MATERIAL TO PROCESS.
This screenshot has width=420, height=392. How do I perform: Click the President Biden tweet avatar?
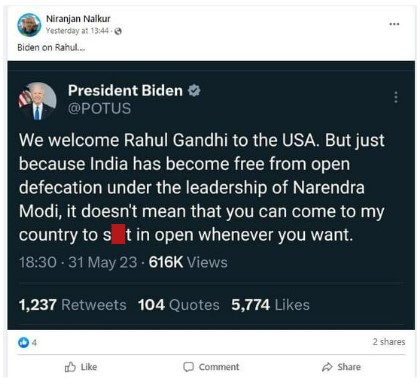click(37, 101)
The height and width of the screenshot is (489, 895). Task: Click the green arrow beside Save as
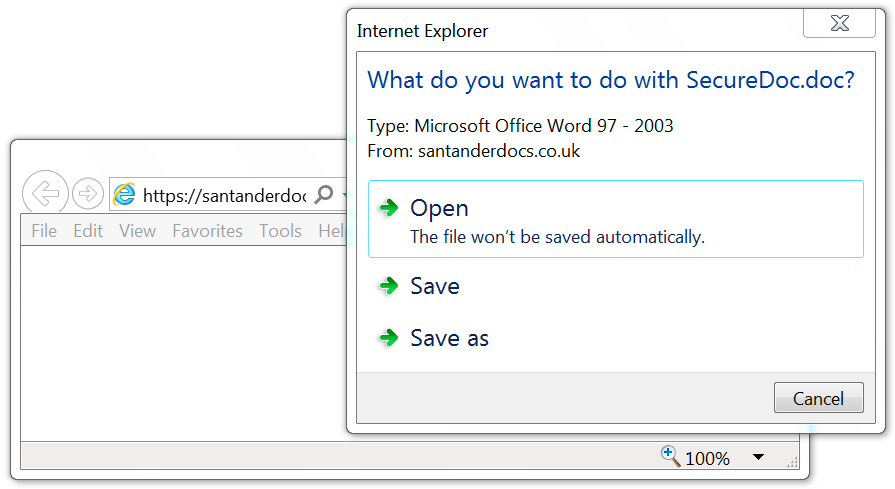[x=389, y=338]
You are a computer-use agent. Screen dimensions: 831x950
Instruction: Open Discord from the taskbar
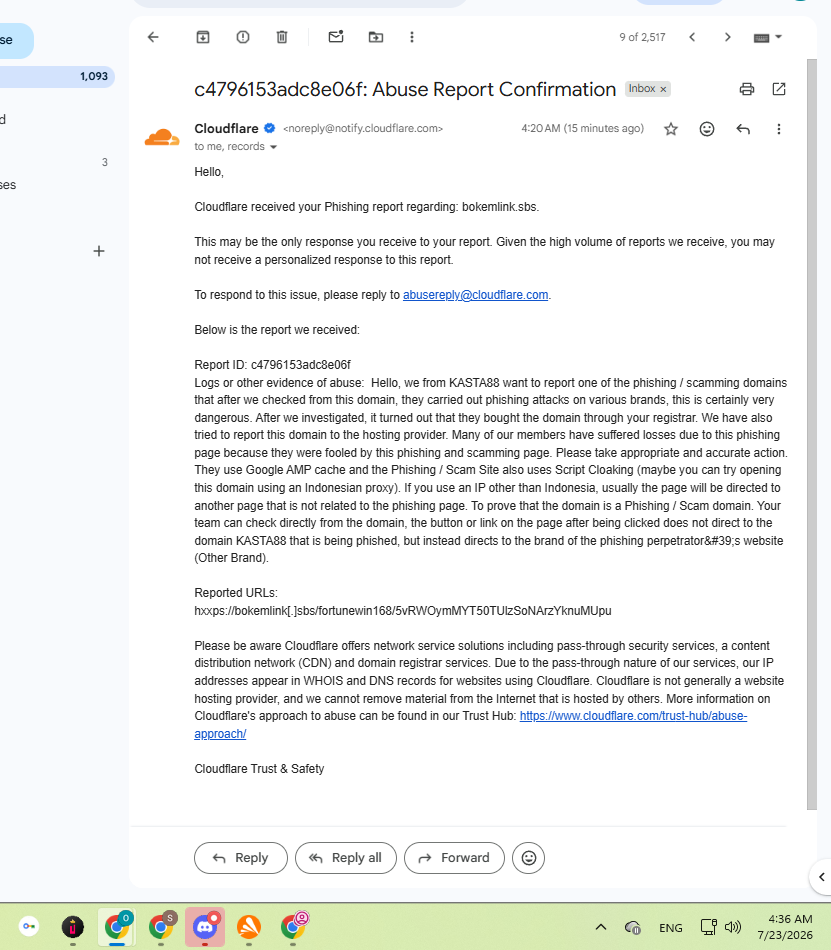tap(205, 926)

GIVEN EXERCISE. Copy every row above word for word, but leave out the pictures.

SOLUTION.
This screenshot has width=420, height=392. How do I perform: Click the President Biden tweet avatar?
click(37, 101)
The height and width of the screenshot is (489, 895). Task: Click the green arrow beside Save as
[x=389, y=338]
You are a computer-use agent. Screen dimensions: 831x950
Instruction: Open Discord from the taskbar
tap(205, 926)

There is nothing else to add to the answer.